What is being asked → Both ends included, set down the lines from the line containing "Instruction: Select the delivery scooter icon" through the last line of the records below, without pictures.

::: Dataset :::

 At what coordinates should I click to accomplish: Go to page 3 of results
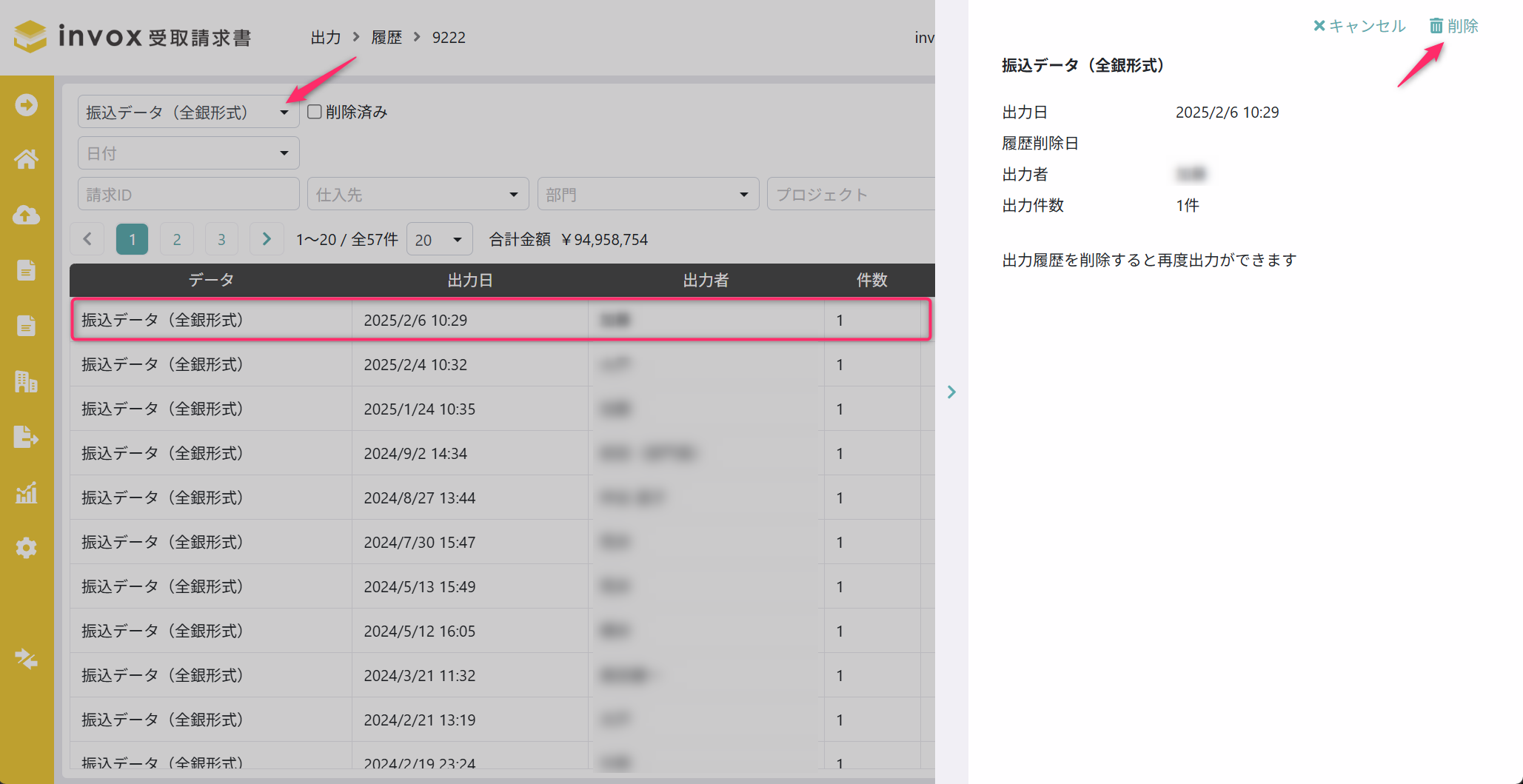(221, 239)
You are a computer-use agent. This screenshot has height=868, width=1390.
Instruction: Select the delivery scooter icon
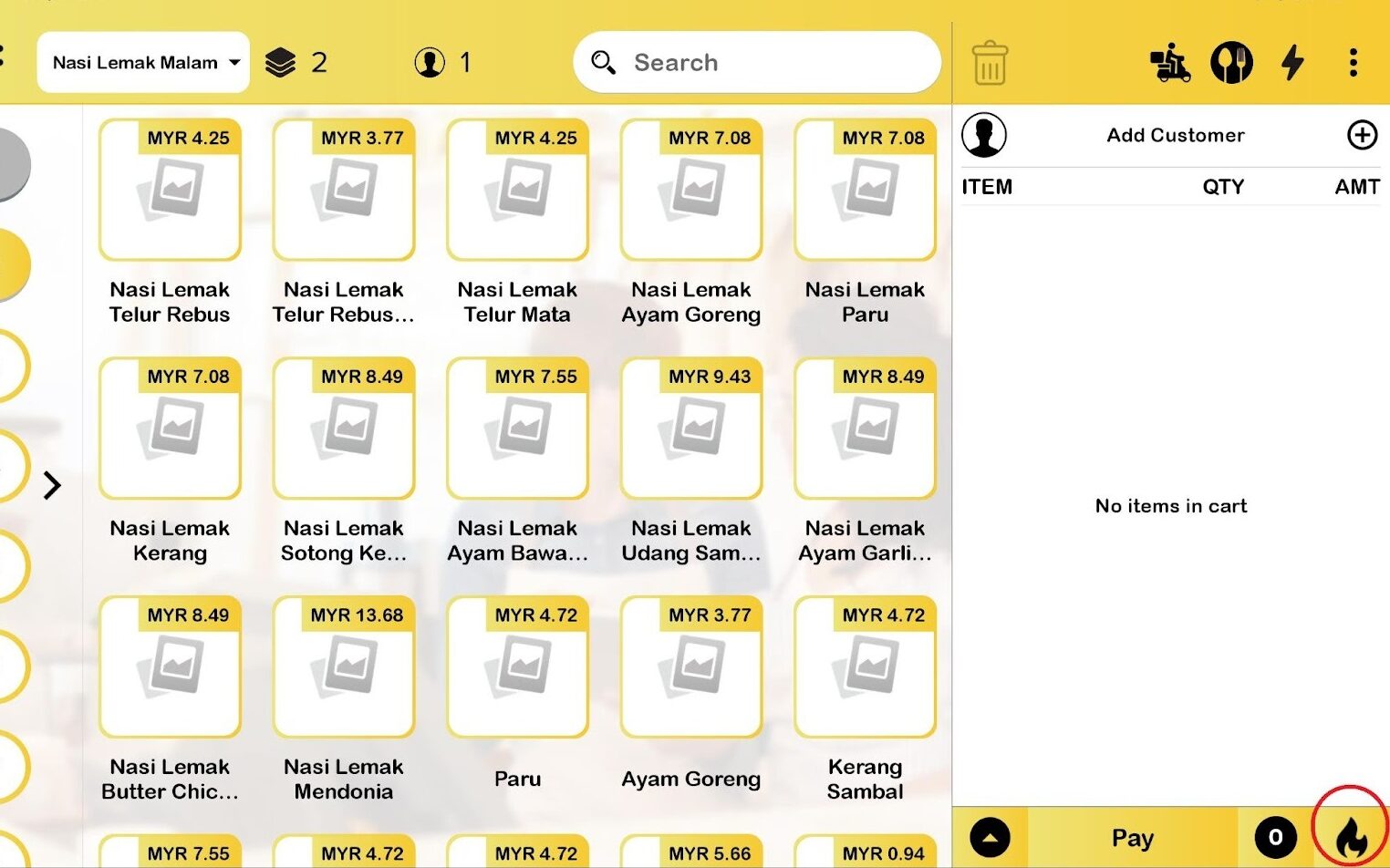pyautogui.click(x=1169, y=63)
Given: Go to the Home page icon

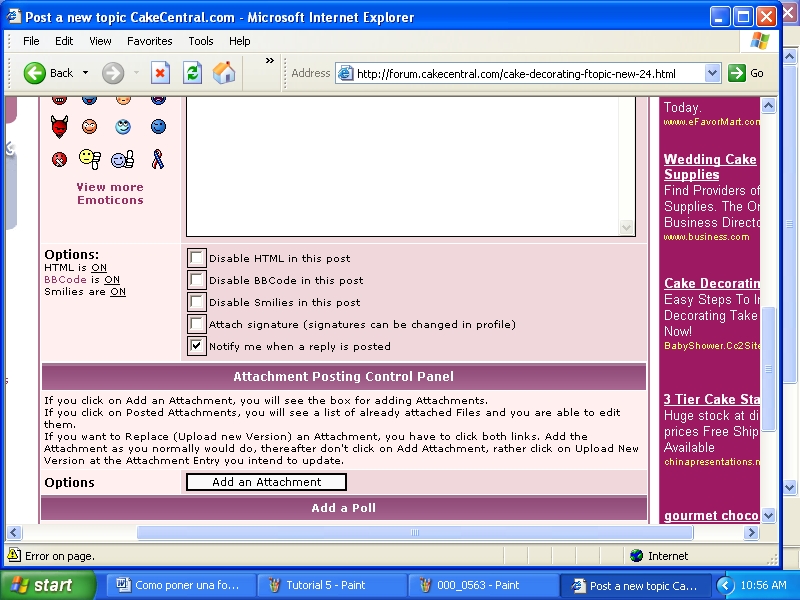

:::

Written solution →
Instruction: Select the delivery scooter icon
pyautogui.click(x=1169, y=63)
Given: Go to the Home page icon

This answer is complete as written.